-- O que fazer --
A – Responda com base no trecho, uma resposta por linha, marcada como a pergunta:
(i) Qual vara federal proferiu a sentença que o TRF-3 confirmou?
(ii) Em que rodovia e em que distrito ocorreram os crimes?
(iii) Quem foi o relator do recurso no TRF3?
B – Extraia do trecho, sem nenhuma alteração, tudo o que vai de "A denúncia apresentada" até "ilícito da conduta.".

-- Trecho --

Indígenas acusados de homicídio contra policiais serão levados a júri popular

Magistrados entenderam haver indícios de que os réus praticaram os crimes e, portanto, devem ser julgados pelo Tribunal do Júri

Flávio Brito
Capital News

Mais de dez após caso envolvendo a retomada de território e o conflito por terras no Estados, indígenas serão levados a júri popular. A 11ª Turma do Tribunal Regional Federal da 3ª Região (TRF-3) confirmou sentença da proferida pela 1ª Vara Federal de Dourados, que havia determinado o julgamento, por meio de júri popular, de três indígenas acusados de duplo homicídio qualificado e uma tentativa de homicídio contra três policiais, em 1º de abril de 2006, na rodovia MS-56, distrito de Porto Cambira.

 

A denúncia apresentada pelo Ministério Público Federal conta que os índios Márcio da Silva Lins, Sandra Arevalo Savala e Valmir Júnior Savala atacaram os policiais Rodrigo Pereira Lorenzato, Ronilson Magalhães Bartiê e Emerson José Gadani, mediante emboscada e outros recursos que dificultaram a defesa das vítimas. As condutas resultaram na morte das duas primeiras vítimas e tentativa de homicídio da última.

 

Os réus recorreram da decisão ao TRF-3, alegando, entre outras questões, legítima defesa do território, que o interrogatório policial se deu sem a presença de um intérprete e que os réus são relativamente incapazes de entender o caráter ilícito da conduta.

 

Contudo, o desembargador federal Fausto De Sanctis, relator do recurso no TRF3, manteve a sentença de pronúncia. Segundo ele, há nos autos “indícios mínimos a apontar a ocorrência dos eventos criminosos mediante o incentivo e a colaboração dos acusados, presos em flagrante, corroborada pelo interrogatório policial dos acusados, depoimento da vítima e de testemunhas”.

 

Para o desembargador, os elementos de prova não amparam de modo nítido e irretorquível que a conduta dos acusados teria ocorrido na legítima defesa do território indígena. “Em que pese eventual direito de posse, isso não retira dos brasileiros o dever de respeito à lei, inclusive por comunidades indígenas parcialmente ou integralmente adaptadas (como se revelou neste caso), num contexto já extremamente tenso e delicado”, salientou.

 

O magistrado ainda afirmou que “se não houve, por parte dos indígenas, ou eventualmente dos que agiram no interesse deles, o socorro ao Judiciário para concretização da posse que consideram justa, a análise da adequação das condutas deve ser verificada pelo Tribunal do Júri, que decidirá acerca dos limites da legítima defesa invocada, bem como sobre seu eventual excesso, e também sobre as demais excludentes penais”.

-- Linhas de dados --
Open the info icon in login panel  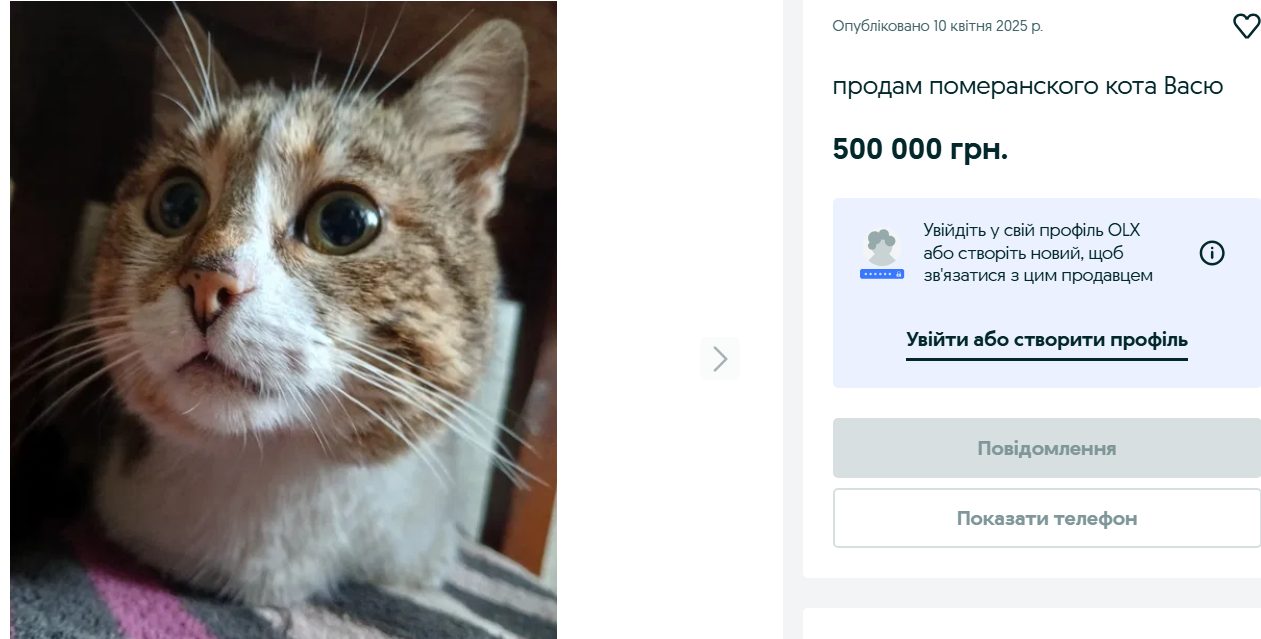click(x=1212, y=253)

...

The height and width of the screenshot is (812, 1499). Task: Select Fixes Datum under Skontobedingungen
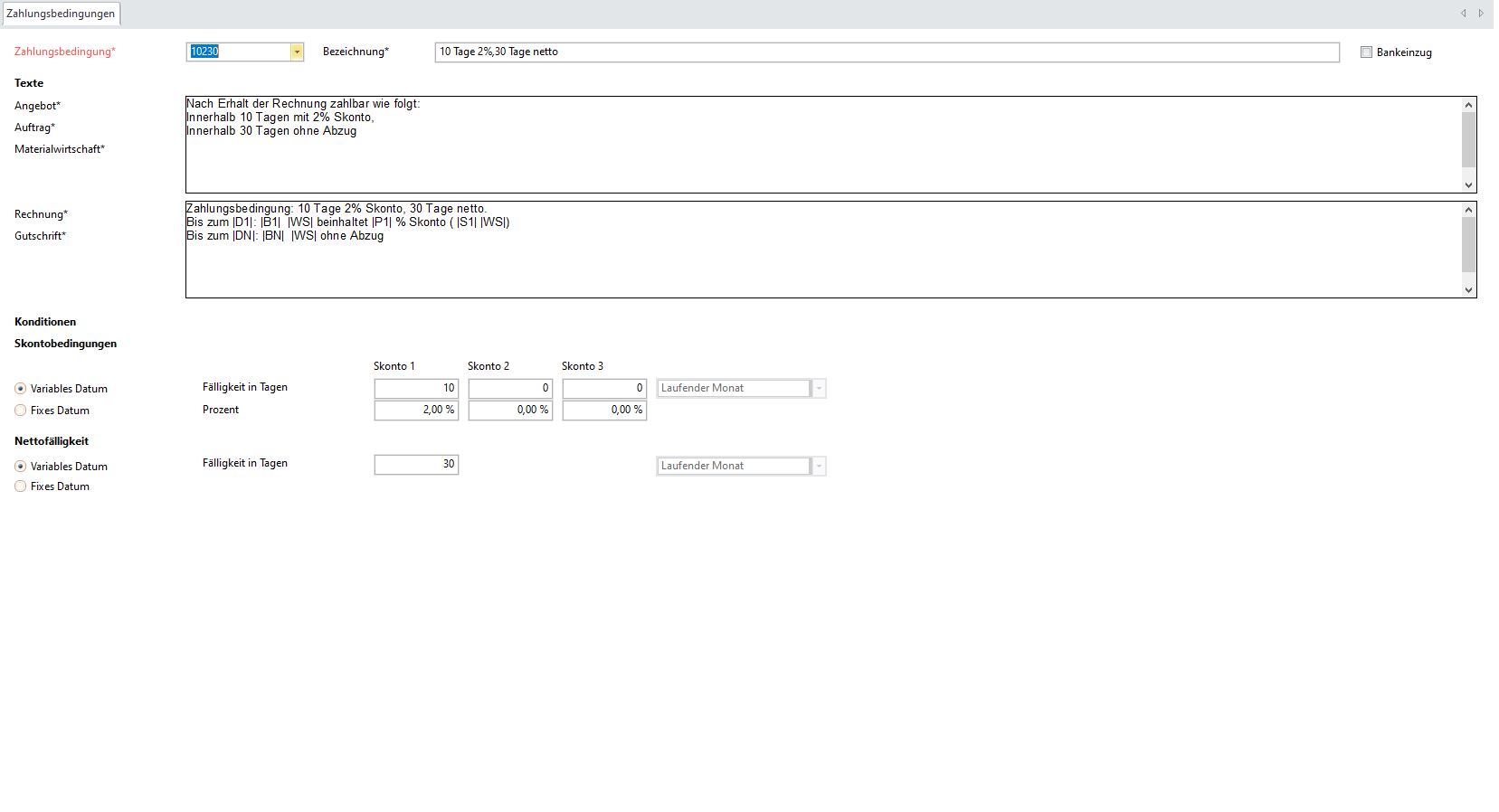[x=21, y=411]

-- Respostas esperadas --
A –
(i) A 1ª Vara Federal de Dourados.
(ii) Na rodovia MS-56, no distrito de Porto Cambira.
(iii) O desembargador federal Fausto De Sanctis.

B –
A denúncia apresentada pelo Ministério Público Federal conta que os índios Márcio da Silva Lins, Sandra Arevalo Savala e Valmir Júnior Savala atacaram os policiais Rodrigo Pereira Lorenzato, Ronilson Magalhães Bartiê e Emerson José Gadani, mediante emboscada e outros recursos que dificultaram a defesa das vítimas. As condutas resultaram na morte das duas primeiras vítimas e tentativa de homicídio da última.

 

Os réus recorreram da decisão ao TRF-3, alegando, entre outras questões, legítima defesa do território, que o interrogatório policial se deu sem a presença de um intérprete e que os réus são relativamente incapazes de entender o caráter ilícito da conduta.